Rien non plus sur ce qui aurait pourtant été une évidence, pourtant, à montrer dans "Aviator" : en 1940, Howard Hughes, alors en cheville avec Gingers Rogers, qui le trouva vite "bizarre", avait acheté un terrain pour y bâtir une villa en forme de château donnant sur Los Angeles et là San Fernando Valley. Véritablement un superbe emplacement : celui faisant partie d'un lot sur le terrain de Cahuenga Peak."Le catalyseur de leur rupture, cependant, était le schéma habituel des infidélités cachées et régulières de Hughes. Rogers l'a attaqué alors qu'il gisait commotionné à l'hôpital après avoir perdu sa voiture avec un accident frontal avec une autre voiture, en lui rendant tous ses bijoux offerts dans un panier avant de lancer sa bague de fiançailles émeraude à la forme bandée sur le lit. Après le départ de Rogers, Hughes a abandonné le projet de Cahuenga Peak mais pas la propriété, sans doute parce qu'il avait des préoccupations plus pressantes. Les années 1940 ont sans doute été sa décennie la plus folle : en plus de diriger Hughes Aircraft et le développement de nouveaux avions civils et militaires, il a poursuivi en parallèle une carrière à Hollywood, produisant des films avec Preston Sturges et l'achat d'un studio, RKO, en 1948. Il a reçu une médaille du Congrès pour son travail de l'aviation en 1941 et a reçu un contrat pour produire son avion géant de transport militaire, le Spruce Goose, en 1942". C'est quand même bizarre qu'on ait pas retenu ce symbole évident pourtant : en 2006, tout le monde s'était ému à Hollywood car une parcelle de 138 acres venait d'être mise en vente, et tout le monde craignait que quelque chose disparaisse sur ce terrain si un promoteur décidait d'y bâtir quelque chose. Le terrain appartenait toujours aux descendants de Hughes (ses cousins), et dessus reposaient... les grandes lettres blanches visibles à des kilomètres à la ronde marquées "Hollywood" ! Comment un scénariste avait pu rater tel plan ?

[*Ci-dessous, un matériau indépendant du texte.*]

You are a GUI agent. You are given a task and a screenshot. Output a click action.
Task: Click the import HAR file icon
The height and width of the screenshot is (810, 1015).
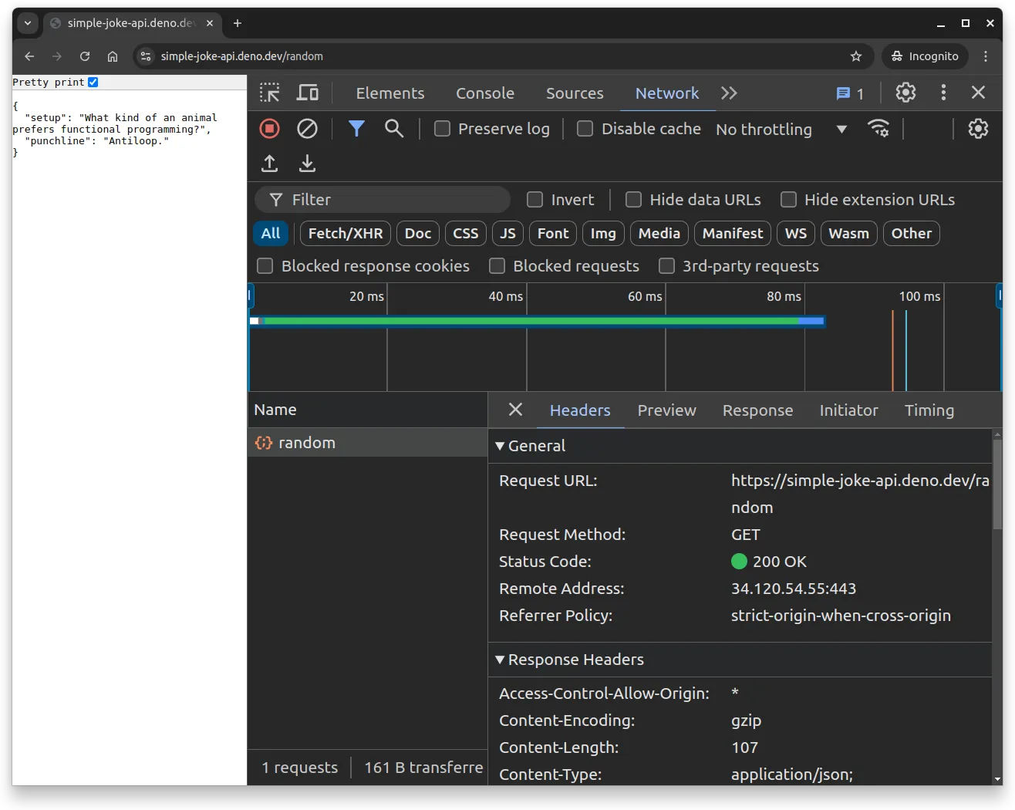(x=269, y=163)
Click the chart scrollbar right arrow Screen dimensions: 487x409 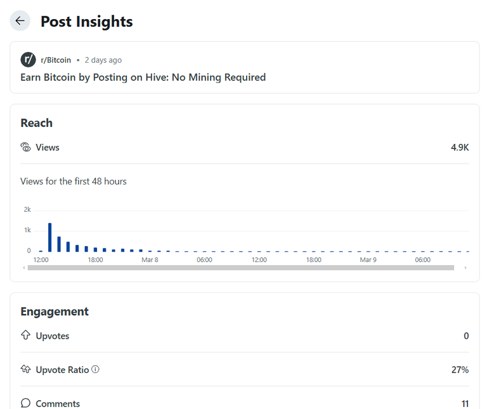(465, 268)
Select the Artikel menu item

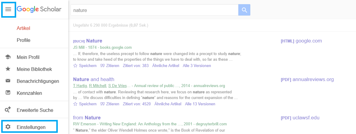click(x=23, y=28)
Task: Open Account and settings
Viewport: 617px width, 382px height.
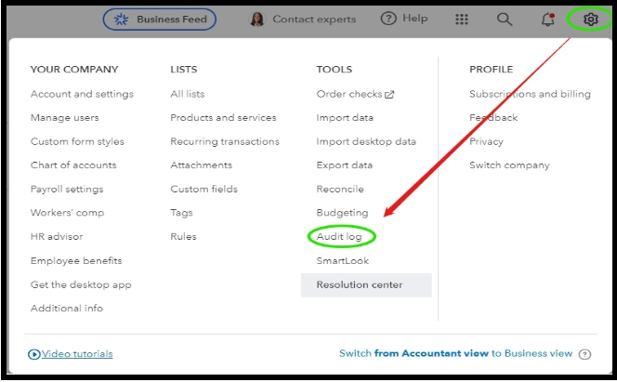Action: (82, 94)
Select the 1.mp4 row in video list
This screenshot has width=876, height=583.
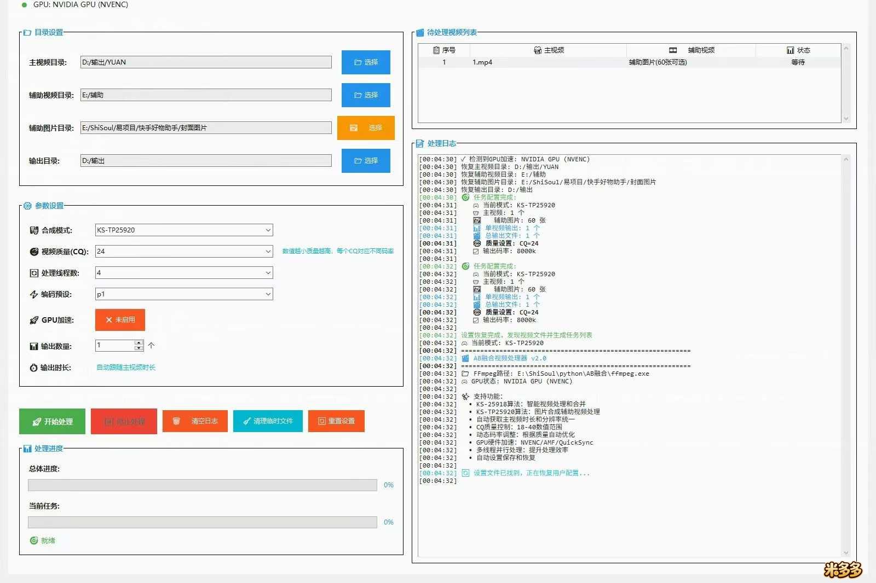pyautogui.click(x=630, y=62)
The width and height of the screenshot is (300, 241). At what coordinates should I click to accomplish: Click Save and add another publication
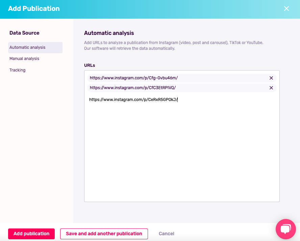tap(104, 234)
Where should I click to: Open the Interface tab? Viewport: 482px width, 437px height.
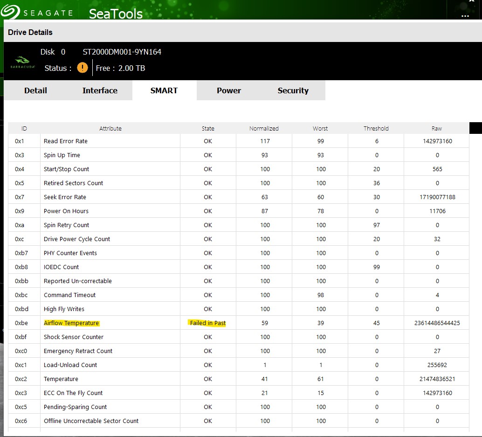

On apprendra le 27 avril 2010 que le terrain avait été finalement sauvé par... le patron de Playboy : "hier, Hugh Hefner, le créateur du magazine Playboy, a versé les 900..000 dollars manquants pour sauver l'inscription Hollywood, qui orne les collines de Los Angeles. Son identité a été annoncée hier, lors d'une conférence de presse à laquelle participait notamment Arnold Schwarzenegger, gouverneur de Californie. Le terrain sur lequel se situent les lettres de Hollywood, baptisé Cahuenga Park, avait été acheté en 2002 au milliardaire Howard Hugues par un groupe d'investisseurs de Chicago. Ceux-ci envisageaient d'utiliser le terrain pour y construire des habitations, mais avaient laissé une chance à une association, qui avait jusqu'à vendredi pour réunir 12,5 millions de dollars. Et Hugh Hefner a versé hier les 900 000 dollars qui manquaient à l'association pour acheter le terrain. Celui-ci sera désormais légué à la ville, afin d'être incorporé à un parc avoisinant, afin d'empêcher toute construction qui pourrait gâcher la vue sur les collines de Hollywood et ses fameuses lettres, érigées en 1923 et hautes de 14 mètres. « Les lettres de Hollywood sont la Tour Eiffel de Hollywood, et je suis ravi de pouvoir aider à la préservation d'un monument culturel de cette importance », a déclaré Hugh Hefner. De son côté l'association qui a permis de sauver l'inscription a précisé que parmi les donateurs, on trouvait notamment l'acteur Tom Hanks et le réalisateur Steven Spielberg". L'histoire était connue depuis 2002, Aviator réalisé en 2004, Hanks et Spielberg avaient fait la une des journaux : comment passer à côté de pareille idée ? Ça coutaît moins cher à faire que de réunir une vingtaine de vieux coucous reconstruits en plein désert, non ?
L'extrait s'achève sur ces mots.